A novel approach to maintain a healthy gut microbiota with greatest precision
A US research team shows the effect of precision microbiota editing on colitis
- Specific inhibition of anaerobic respiration performed by Enterobacteriaceae during inflammation as tungstate abolishes activity of essential cofactor
- Reduction in numbers of specifically blooming Enterobacteriaceae results in less inflammation
- The targeted cofactor is only active during inflammation, i.e. the effect would not affect the healthy microbiota
Several human diseases, such as IBD, obesity, cancer, diabetes mellitus, and autism, have all been linked to an imbalance in the gut microbiota. This dysbiosis is usually associated with an expansion of bacteria belonging to the Enterobacteriaceae family, e.g. E. coli. Last year, Sebastian Winter and colleagues (UT Southwestern, Texas) found that molybden-cofactor-dependent metabolic pathways and anaerobic respiration are linked to this bacterial bloom (1).
In last week’s issue of Nature, the work is now brought further and the researchers & collaborators show that bacteria lacking the molybden cofactor, and thus are unable to carry out anaerobic respiration, are outcompeted during anaerobic growth. This phenotype held true both in vitro and in mouse colitis models, where several different Enterobacteriaceae strains were included.

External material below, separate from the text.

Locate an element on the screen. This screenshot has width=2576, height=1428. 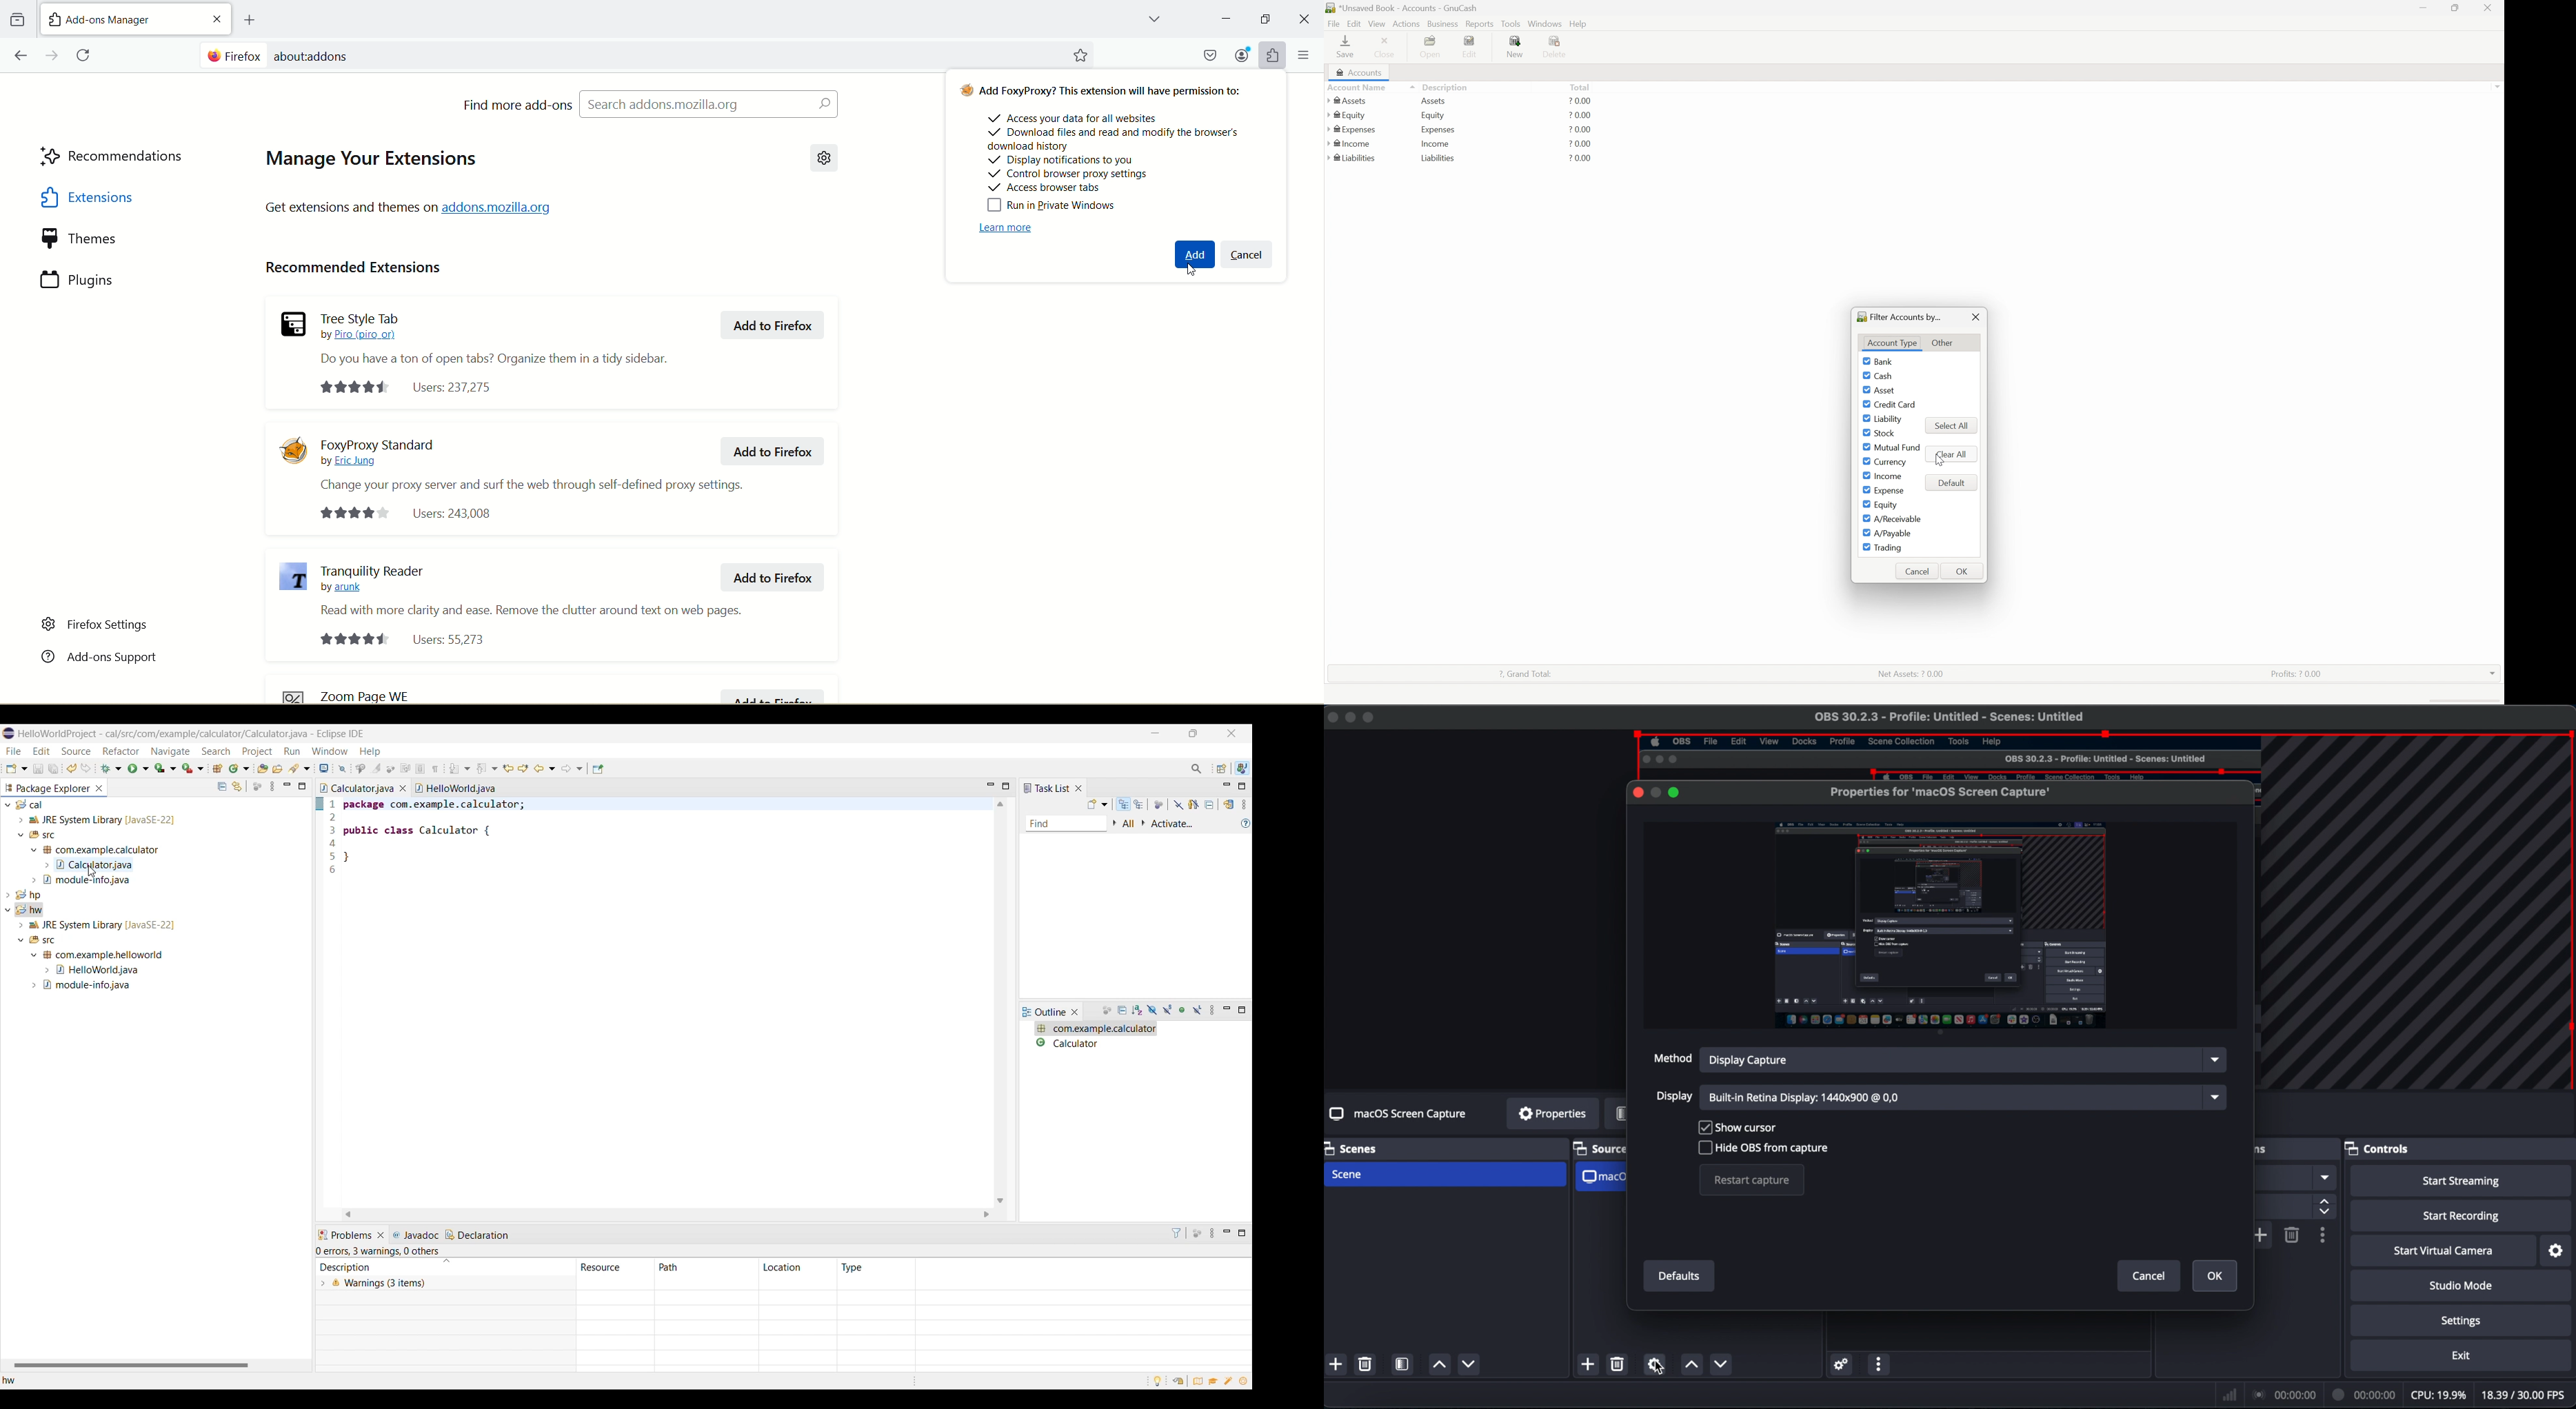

Tungsten can replace molybden in its cofactor, rendering it inactive. Interestingly enough, when Winter and colleagues added tungstate to the bacteria in either model, the fitness advantage of the wildtype strain was completely abolished. Excitingly enough, the addition of tungstate reduced the number of Enterobacteriaceae with several orders of magnitude, without affecting other bacterial families, and importantly, this was associated with a clear reduction in intestinal inflammation.
Furthermore, the effect on the microbiota by tungstate was not only seen for mouse microbiota: when bowel inflammation was induced, tungsten also reduced intestinal Enterobacteriaceae and inflammation in mice transplanted with human microbiota from patients with active inflammatory bowel disease.
Broad-range antibiotic treatment reduces the number of many members of the gut microbiota, but cannot discriminate between the ‘good’ and the ‘bad’. This study offers an exciting way towards specifically limiting the expansion of parts of the microbiota and may be a means to limit human diseases that are associated with such an imbalance in the future.
Inflammatory diseases of the gastrointestinal tract are frequently associated with dysbiosis characterized by changes in gut microbial communities that include an expansion of facultative anaerobic bacteria of the Enterobacteriaceae family (phylum Proteobacteria). Here we show that a dysbiotic expansion of Enterobacteriaceae during gut inflammation could be prevented by tungstate treatment, which selectively inhibited molybdenum-cofactor-dependent microbial respiratory pathways that are operational only during episodes of inflammation. By contrast, we found that tungstate treatment caused minimal changes in the microbiota composition under homeostatic conditions. Notably, tungstate-mediated microbiota editing reduced the severity of intestinal inflammation in mouse models of colitis. We conclude that precision editing of the microbiota composition by tungstate treatment ameliorates the adverse effects of dysbiosis in the inflamed gut.
Zhu W, Winter MG, Byndloss MX, Spiga L, Duerkop BA, Hughes ER, Büttner L, de Lima Romão E, Behrendt CL, Lopez CA, Sifuentes-Dominguez L, Huff-Hardy K, Wilson RP, Gillis CC, Tükel Ç, Koh AY, Burstein E, Hooper LV, Bäumler AJ, Winter SE. 2018. Precision editing of the gut microbiota ameliorates colitis. Nature 11;553(7687):208-211. http://rdcu.be/EI4n
(1) Hughes ER, Winter MG, Duerkop BA, Spiga L, Furtado de Carvalho T, Zhu W, Gillis CC, Büttner L, Smoot MP, Behrendt CL, Cherry S, Santos RL, Hooper LV, Winter SE. Microbial Respiration and Formate Oxidation as Metabolic Signatures of Inflammation-Associated Dysbiosis. Cell Host Microbe. 2017 Feb 8;21(2):208-219.